Document:
-*-
I love my signature. It's kind of like my dad's, which is kind of like his dad's.
posted by fourstar at 2:03 PM on July 20, 2005


After a tour of duty as platoon clerk in the army, signing forms in triplicate all day long, my signature had devolved into nothing more than a scribble. But it's always the same scribble. If you look hard enough you can see the first letter of my first name ("R") followed by a bunch of seemingly random loops and then ending with the last letter of my last name ("s"). If you saw it by itself written on a piece of paper you would probably dismiss it as someone trying to get the ink flowing in their ballpoint pen.
posted by Lokheed at 2:03 PM on July 20, 2005


Write your name several times as quickly as possible. Do it fast! Now take a look -- a few letters will be legible, a few will be illegible, and a few more will have developed into a "shorthand," a sort of half-resemblance that is uniquely your own.

Now practice writing your signature emphasizing those shorthand characters. Let the illegible parts become graceful scribbles. Consider allowing distinctive characters, even those in the middle of your name, to be taller or swoop higher than the other letters. If you don't like the way a character looks in its traditional cursive form, try versions of it's keyboard form instead.

Just keep experimenting -- but whatever you come up with, make sure you can sign it fast. No point in creating more tedium.
posted by junkbox at 2:05 PM on July 20, 2005


I stole the capital "H" from the Hilton logo for the first letter of my last name (I thought the two curves looked cool). That was back in grade school, when I used a lowercase "t" for my first name, 'cause it was easier than a regular capital "T". Then in college, one of my professors passed an attendance roll around and one of the students before me signed his name (which began with a T) with a single curve, sort of like the curve of a bass clef. Been doing it that way ever since.

I say just look around, be inspired, and fiddle.
posted by NewGear at 2:05 PM on July 20, 2005


I consciously write every letter, but don't worry if some of them are illegible. For instance, I write my first name as "Paul", but it usually appears "Pal" (with a bit of a horizontal line between the a and l) because I don't fuss too much about making the points of the u legible. Also, my last name breaks at each i because I stop to dot it before moving on to the rest of the name.
posted by Doohickie at 2:15 PM on July 20, 2005


mine is my name, written in my handwriting. it didn't take that much development, obviously.

it seems to shock some people, but express regret at having chosen some mess when they were a teenager because it looked cool, and then having to live with it forever.

much like user names on mefi.
posted by andrew cooke at 2:16 PM on July 20, 2005


When I was a senior in high school, I was the president of the Math Honor Society (Mu Alpha Theta, for those dorks out there). My primary responsibility was to sign every member's membership card... and there were about a hundred cards. Over the course of about an hour, my signature developed from completely legible cursive to something close to what it is today - K-squigglesquiggle R-squigglesquiggle.
-*-
Given information:
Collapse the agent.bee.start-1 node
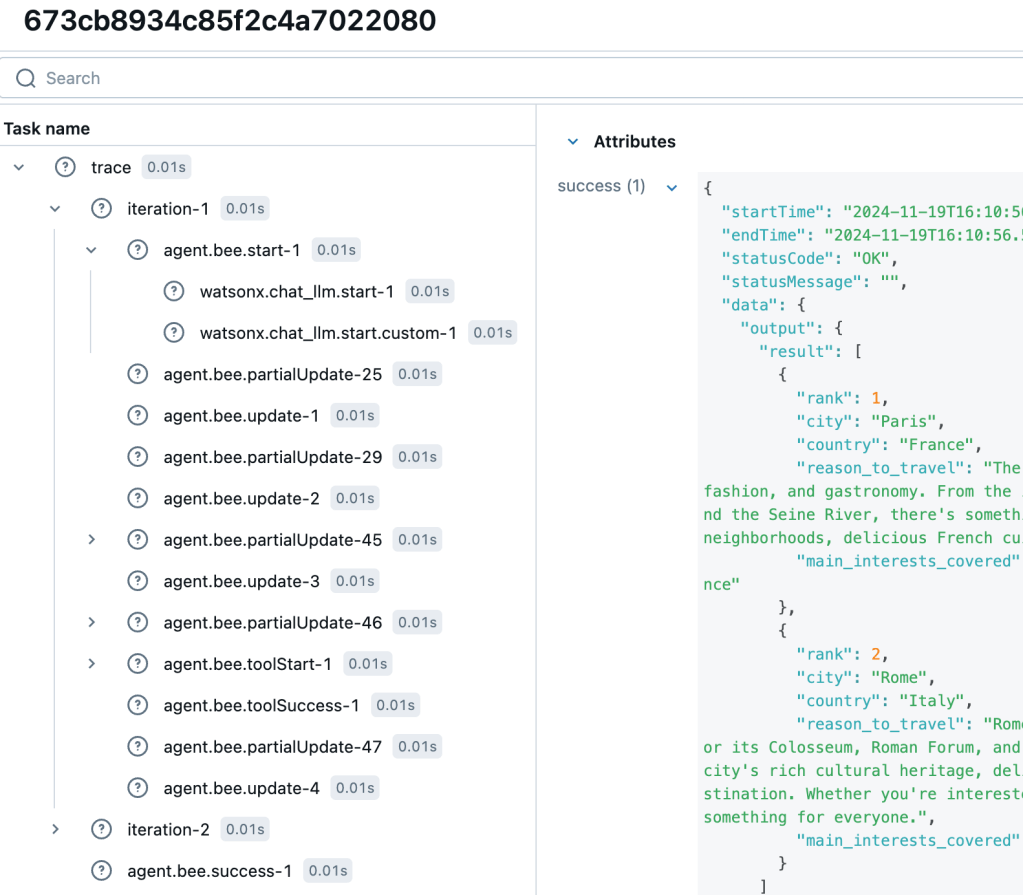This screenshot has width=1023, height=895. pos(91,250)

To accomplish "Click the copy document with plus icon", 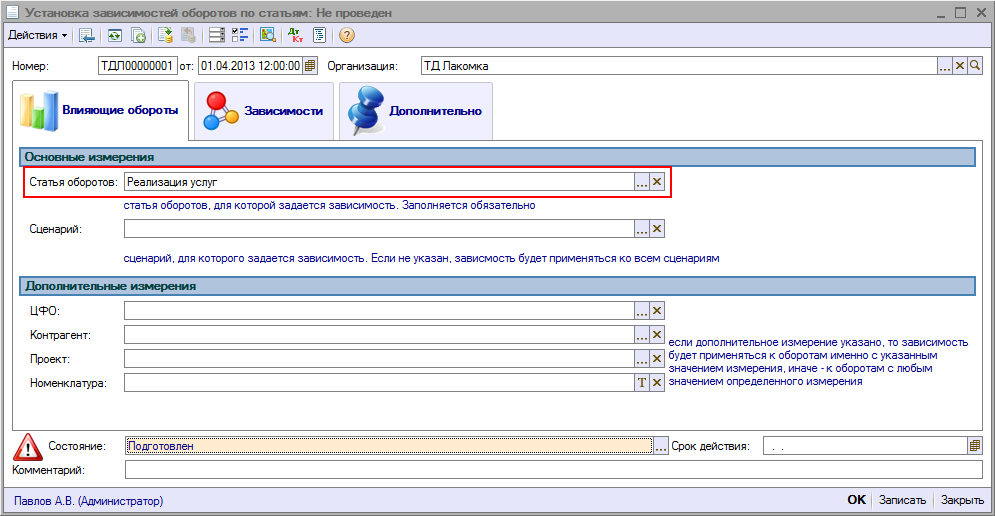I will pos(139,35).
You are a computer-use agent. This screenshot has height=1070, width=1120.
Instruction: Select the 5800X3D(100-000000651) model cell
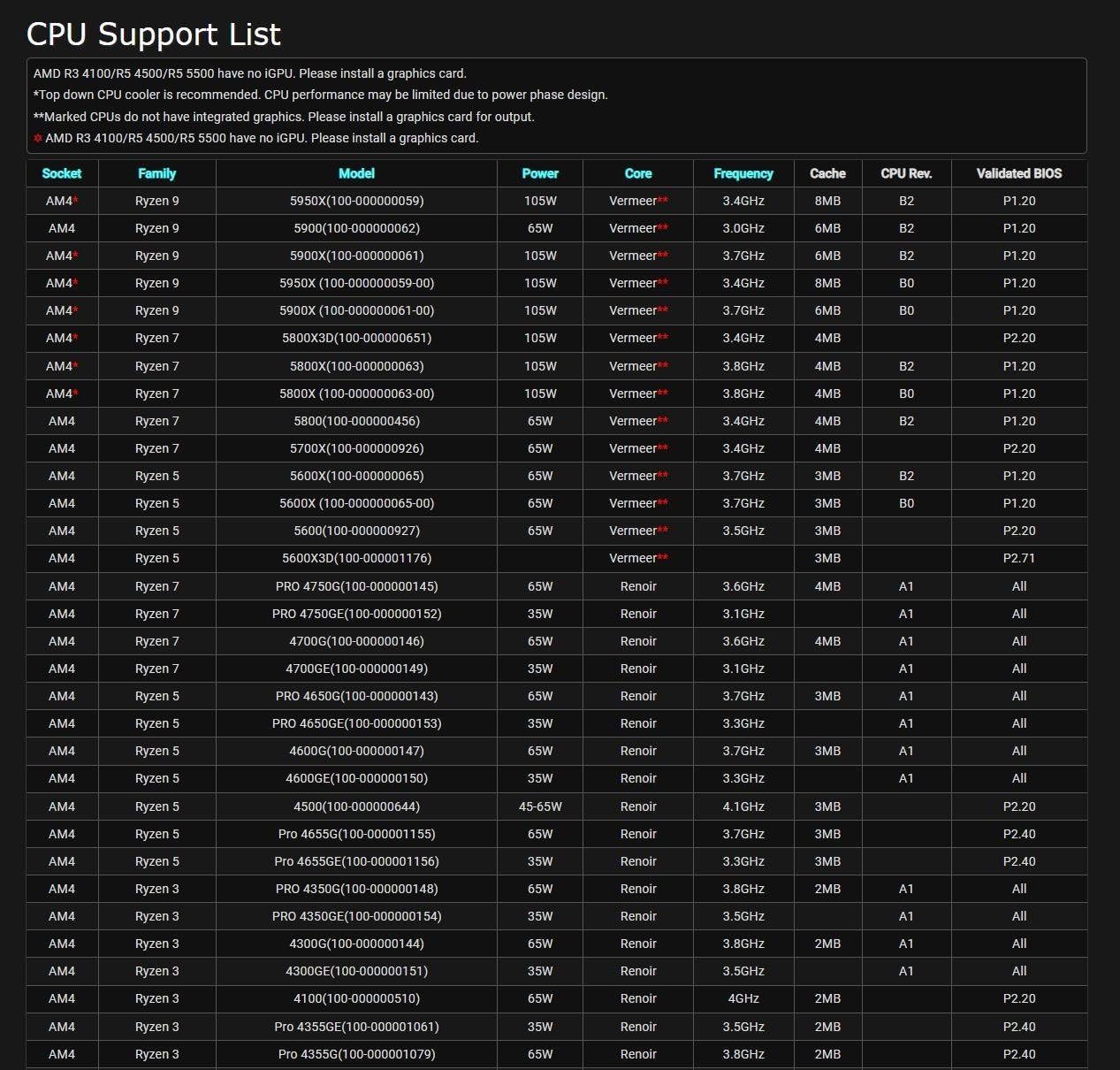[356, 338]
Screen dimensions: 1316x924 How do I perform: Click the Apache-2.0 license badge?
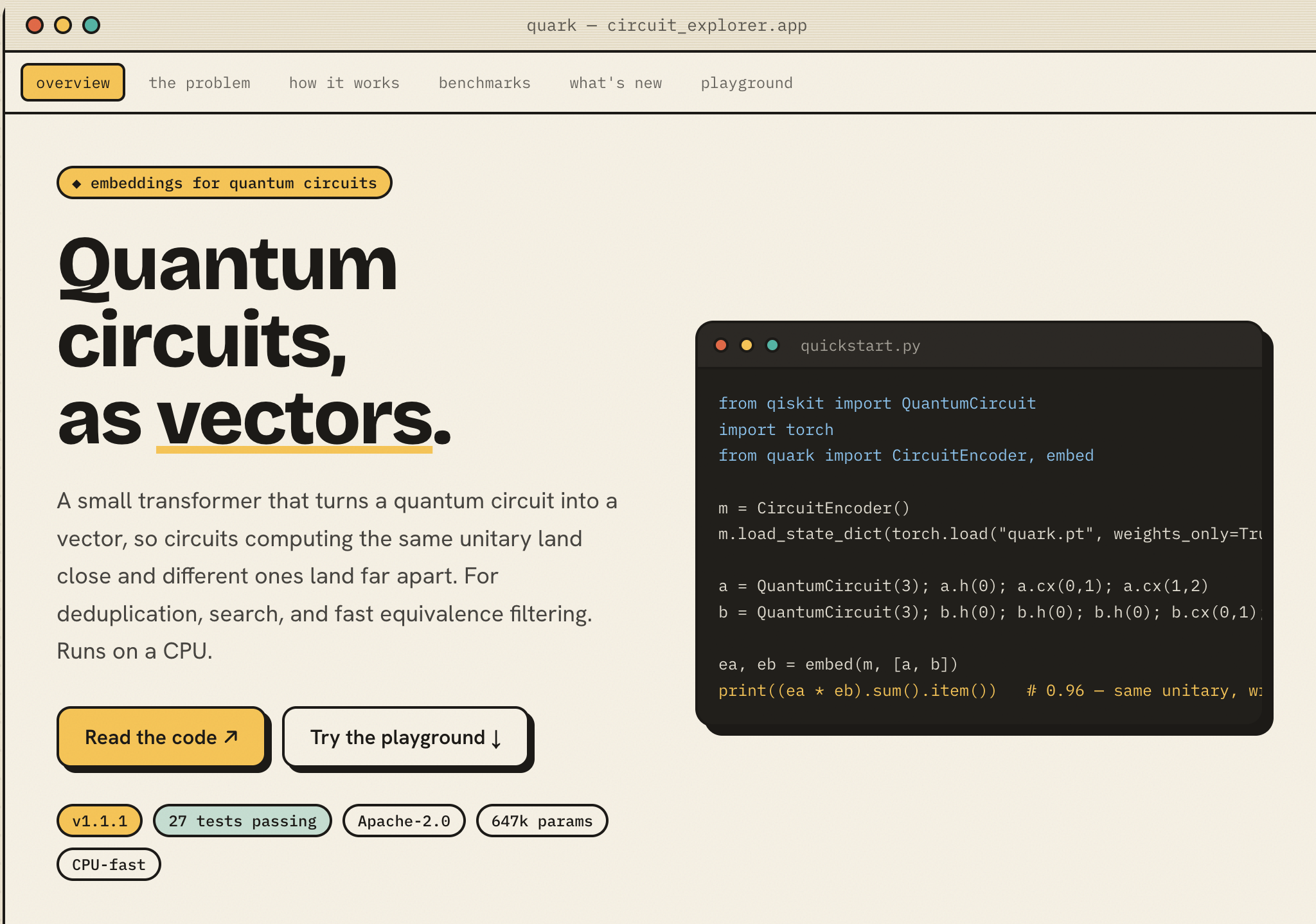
-*-
Required actions:
a - Reproduce the part of the signature discussion from "posted by Lokheed" up to and including "keyboard form instead.".
b - According to the signature discussion, why does the first name that one poster writes as "Paul" usually come out looking like "Pal"?
The records have no connection to the signature discussion.

Replies:
a -
posted by Lokheed at 2:03 PM on July 20, 2005


Write your name several times as quickly as possible. Do it fast! Now take a look -- a few letters will be legible, a few will be illegible, and a few more will have developed into a "shorthand," a sort of half-resemblance that is uniquely your own.

Now practice writing your signature emphasizing those shorthand characters. Let the illegible parts become graceful scribbles. Consider allowing distinctive characters, even those in the middle of your name, to be taller or swoop higher than the other letters. If you don't like the way a character looks in its traditional cursive form, try versions of it's keyboard form instead.

b - The poster doesn't fuss much over making the points of the u legible. As a result, the u shows up only as a bit of a horizontal line between the a and the l.